Proving $\mathbb{E}[\|\theta_* - \widehat{\theta}\|_2^2]$

Question

Let $y = X\theta_* + z$, where $X \in \mathbb{R}^{n \times d}$, $\theta_* \in \mathbb{R}^{d}$, $y \in \mathbb{R}^n$, and $z = \mathcal{N}(0,I) \in \mathbb{R}^n$, and suppose $rank(X) = d$. Prove that if $\widehat{\theta} = \arg\min_{\theta} \|X\theta - y\|_2^2$, then \begin{align*} \mathbb{E}[\|\theta_* - \widehat{\theta}\|_2^2] = tr((X^{\top}X)^{-1}) \end{align*}

I don't know where to start for this problem.

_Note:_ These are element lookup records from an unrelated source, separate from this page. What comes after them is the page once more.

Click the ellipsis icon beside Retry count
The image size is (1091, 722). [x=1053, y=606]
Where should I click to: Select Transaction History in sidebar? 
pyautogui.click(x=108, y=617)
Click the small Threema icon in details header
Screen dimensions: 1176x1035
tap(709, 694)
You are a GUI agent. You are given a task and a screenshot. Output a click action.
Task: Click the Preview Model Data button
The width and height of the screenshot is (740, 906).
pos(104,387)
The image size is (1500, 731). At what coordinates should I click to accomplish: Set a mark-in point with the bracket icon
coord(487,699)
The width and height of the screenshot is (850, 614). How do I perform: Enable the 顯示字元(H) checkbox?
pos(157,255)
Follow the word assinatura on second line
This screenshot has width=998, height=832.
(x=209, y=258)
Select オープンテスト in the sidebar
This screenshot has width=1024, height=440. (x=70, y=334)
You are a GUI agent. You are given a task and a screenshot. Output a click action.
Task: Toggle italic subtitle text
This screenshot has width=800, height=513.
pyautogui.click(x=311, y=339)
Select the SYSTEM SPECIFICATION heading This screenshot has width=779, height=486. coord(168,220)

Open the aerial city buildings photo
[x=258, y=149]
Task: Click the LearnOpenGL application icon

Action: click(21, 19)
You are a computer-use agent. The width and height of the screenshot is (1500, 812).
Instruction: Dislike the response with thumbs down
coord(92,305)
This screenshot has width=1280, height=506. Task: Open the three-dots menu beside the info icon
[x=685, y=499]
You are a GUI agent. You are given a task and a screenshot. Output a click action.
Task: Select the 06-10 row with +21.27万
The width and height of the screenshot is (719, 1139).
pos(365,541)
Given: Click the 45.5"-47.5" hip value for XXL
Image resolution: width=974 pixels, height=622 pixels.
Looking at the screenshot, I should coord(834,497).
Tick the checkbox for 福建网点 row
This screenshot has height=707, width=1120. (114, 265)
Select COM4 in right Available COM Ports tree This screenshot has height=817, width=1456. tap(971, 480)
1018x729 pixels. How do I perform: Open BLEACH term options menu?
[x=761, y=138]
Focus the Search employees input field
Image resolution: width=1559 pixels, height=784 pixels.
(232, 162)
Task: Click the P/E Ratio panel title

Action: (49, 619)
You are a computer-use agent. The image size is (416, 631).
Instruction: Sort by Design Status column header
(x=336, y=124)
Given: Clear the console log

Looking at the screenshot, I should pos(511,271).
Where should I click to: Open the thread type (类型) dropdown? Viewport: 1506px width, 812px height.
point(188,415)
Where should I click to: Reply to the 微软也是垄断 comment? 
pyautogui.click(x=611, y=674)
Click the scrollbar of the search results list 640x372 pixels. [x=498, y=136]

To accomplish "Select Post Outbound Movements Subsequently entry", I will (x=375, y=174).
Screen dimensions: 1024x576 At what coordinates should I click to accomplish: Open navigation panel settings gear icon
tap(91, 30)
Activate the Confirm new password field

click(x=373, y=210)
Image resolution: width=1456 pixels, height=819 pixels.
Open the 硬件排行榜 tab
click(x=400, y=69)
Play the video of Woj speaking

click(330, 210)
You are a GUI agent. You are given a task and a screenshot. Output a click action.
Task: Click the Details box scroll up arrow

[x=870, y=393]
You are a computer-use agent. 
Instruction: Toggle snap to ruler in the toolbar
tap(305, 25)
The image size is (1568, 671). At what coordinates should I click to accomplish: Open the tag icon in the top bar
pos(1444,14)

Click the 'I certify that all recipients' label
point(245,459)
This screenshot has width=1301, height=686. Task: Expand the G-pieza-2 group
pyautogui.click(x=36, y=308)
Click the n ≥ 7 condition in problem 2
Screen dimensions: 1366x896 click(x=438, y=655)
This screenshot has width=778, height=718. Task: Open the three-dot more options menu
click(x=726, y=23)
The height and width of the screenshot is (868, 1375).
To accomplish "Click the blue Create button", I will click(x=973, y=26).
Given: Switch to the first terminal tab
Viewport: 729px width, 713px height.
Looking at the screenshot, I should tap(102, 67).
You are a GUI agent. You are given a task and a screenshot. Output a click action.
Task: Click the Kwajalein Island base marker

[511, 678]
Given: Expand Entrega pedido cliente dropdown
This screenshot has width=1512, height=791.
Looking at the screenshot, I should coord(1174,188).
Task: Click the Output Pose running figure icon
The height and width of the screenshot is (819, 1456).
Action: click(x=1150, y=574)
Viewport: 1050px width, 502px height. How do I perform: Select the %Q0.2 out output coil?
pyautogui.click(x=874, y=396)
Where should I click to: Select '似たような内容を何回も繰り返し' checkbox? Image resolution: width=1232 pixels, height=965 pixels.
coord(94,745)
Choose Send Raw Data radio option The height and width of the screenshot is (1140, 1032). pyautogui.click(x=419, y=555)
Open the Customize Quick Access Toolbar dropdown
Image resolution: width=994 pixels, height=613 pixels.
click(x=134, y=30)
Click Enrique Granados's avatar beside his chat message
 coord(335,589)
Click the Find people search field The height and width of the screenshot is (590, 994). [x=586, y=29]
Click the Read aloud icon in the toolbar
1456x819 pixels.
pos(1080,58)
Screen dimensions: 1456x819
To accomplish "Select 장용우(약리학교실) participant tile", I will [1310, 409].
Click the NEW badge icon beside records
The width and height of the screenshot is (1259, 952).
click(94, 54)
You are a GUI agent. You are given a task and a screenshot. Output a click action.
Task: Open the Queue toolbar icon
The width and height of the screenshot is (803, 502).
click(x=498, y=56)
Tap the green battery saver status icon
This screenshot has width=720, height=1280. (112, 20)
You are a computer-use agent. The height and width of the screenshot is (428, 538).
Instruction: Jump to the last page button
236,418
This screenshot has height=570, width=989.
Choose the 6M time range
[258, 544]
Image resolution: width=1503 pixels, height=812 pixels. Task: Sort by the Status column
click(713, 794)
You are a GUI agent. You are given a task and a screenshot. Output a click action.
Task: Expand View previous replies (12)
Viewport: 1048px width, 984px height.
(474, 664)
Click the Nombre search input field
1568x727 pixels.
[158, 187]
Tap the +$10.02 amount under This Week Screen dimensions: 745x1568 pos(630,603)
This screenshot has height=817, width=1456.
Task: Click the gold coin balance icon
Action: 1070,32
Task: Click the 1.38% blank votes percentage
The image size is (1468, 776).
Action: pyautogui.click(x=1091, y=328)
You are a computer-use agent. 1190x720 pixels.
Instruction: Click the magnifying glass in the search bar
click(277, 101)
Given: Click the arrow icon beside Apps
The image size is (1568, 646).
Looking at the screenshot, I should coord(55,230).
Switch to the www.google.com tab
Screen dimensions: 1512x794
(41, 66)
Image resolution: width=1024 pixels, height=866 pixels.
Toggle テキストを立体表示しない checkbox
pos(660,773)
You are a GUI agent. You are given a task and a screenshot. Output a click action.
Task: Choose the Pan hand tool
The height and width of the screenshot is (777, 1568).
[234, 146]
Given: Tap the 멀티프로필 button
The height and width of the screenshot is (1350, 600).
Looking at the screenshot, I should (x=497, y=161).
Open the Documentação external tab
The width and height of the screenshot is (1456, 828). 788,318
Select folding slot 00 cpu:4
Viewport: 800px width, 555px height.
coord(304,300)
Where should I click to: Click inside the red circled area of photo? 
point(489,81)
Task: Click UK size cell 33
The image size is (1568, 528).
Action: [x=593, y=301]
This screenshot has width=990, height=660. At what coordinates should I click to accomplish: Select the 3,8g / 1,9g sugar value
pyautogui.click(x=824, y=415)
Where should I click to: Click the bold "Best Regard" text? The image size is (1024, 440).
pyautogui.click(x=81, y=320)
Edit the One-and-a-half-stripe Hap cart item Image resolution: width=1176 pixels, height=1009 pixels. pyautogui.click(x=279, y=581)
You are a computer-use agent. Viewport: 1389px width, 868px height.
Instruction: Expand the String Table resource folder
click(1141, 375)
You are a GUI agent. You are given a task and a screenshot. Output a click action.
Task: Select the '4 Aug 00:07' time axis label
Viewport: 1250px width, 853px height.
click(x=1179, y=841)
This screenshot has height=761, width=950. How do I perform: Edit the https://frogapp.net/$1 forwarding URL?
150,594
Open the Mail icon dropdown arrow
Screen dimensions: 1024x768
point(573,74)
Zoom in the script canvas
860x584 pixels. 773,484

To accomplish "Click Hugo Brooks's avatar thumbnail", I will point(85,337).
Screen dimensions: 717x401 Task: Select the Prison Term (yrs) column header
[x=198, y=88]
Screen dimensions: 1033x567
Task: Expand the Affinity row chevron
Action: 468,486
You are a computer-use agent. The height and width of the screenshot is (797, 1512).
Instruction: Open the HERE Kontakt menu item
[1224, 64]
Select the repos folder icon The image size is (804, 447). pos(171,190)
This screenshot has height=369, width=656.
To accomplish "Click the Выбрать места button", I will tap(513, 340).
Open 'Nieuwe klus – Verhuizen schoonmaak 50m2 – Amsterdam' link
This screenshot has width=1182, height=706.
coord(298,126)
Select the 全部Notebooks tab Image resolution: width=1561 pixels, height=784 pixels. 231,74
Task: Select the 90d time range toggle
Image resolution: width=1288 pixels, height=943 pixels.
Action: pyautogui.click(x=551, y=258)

I compute the value for $tr((X^{\top}X)^{-1})$ and find $\|\theta_* - \widehat{\theta}\|_2^2$ but at a loss of how to go forward.

Answer 1

So you're doing linear regression on white noise, \begin{equation} y = X\theta_{*} + z \end{equation} The best estimator is OLS in this case, i.e. \begin{equation} \hat{\theta} = (X^T X)^{-1} X^T y \end{equation} So, your error becomes \begin{equation} \Vert \theta_* - \hat{\theta} \Vert^2 = \Vert \theta_* - (X^T X)^{-1} X^T y \Vert^2 \end{equation} But $y = X\theta_{*} + z$, so \begin{equation} \Vert \theta_* - \hat{\theta} \Vert^2 = \Vert \theta_* - (X^T X)^{-1} X^T ( X\theta_{*} + z) \Vert^2 \end{equation} Hence \begin{equation} \Vert \theta_* - \hat{\theta} \Vert^2 = \Vert \theta_* - \theta_{*} - (X^T X)^{-1} X^T z \Vert^2 = \Vert (X^T X)^{-1} X^T z \Vert^2 \end{equation} But \begin{equation} \Vert \alpha \Vert^2 = \alpha^T \alpha \end{equation} So \begin{equation} \Vert \theta_* - \hat{\theta} \Vert^2 = \Vert \theta_* - \theta_{*} - (X^T X)^{-1} X^T z \Vert^2 = \big( (X^T X)^{-1} X^T z \big)^T \big( (X^T X)^{-1} X^T z \big) \end{equation} that is \begin{equation} \Vert \theta_* - \hat{\theta} \Vert^2 = z^T X (X^T X)^{-1}(X^T X)^{-1} X^T z \end{equation} But since $ \Vert \theta_* - \hat{\theta} \Vert^2$ is a scalar, then \begin{equation} \Vert \theta_* - \hat{\theta} \Vert^2 = \text{trace } \Vert \theta_* - \hat{\theta} \Vert^2 \end{equation} So \begin{equation} \Vert \theta_* - \hat{\theta} \Vert^2 = \text{trace } z^T X (X^T X)^{-1}(X^T X)^{-1} X^T z \end{equation} Now use trace $AB = $ trace $BA$ \begin{equation} \Vert \theta_* - \hat{\theta} \Vert^2 = \text{trace } X (X^T X)^{-1}(X^T X)^{-1} X^T zz^T \end{equation} One more time now \begin{equation} \Vert \theta_* - \hat{\theta} \Vert^2 = \text{trace } (X^T X)^{-1}(X^T X)^{-1} X^T zz^TX \end{equation} Now the expectation comes in \begin{equation} E \Vert \theta_* - \hat{\theta} \Vert^2 = E \text{trace } (X^T X)^{-1}(X^T X)^{-1} X^T zz^T X \end{equation} everything is constant except for $zz^T$, i.e \begin{equation} E \Vert \theta_* - \hat{\theta} \Vert^2 = \text{trace } (X^T X)^{-1}(X^T X)^{-1} X^T Ezz^T X \end{equation} But $Ezz^T = I$ so \begin{equation} E \Vert \theta_* - \hat{\theta} \Vert^2 = \text{trace } (X^T X)^{-1}(X^T X)^{-1} X^T X = \text{trace } (X^T X)^{-1} \end{equation}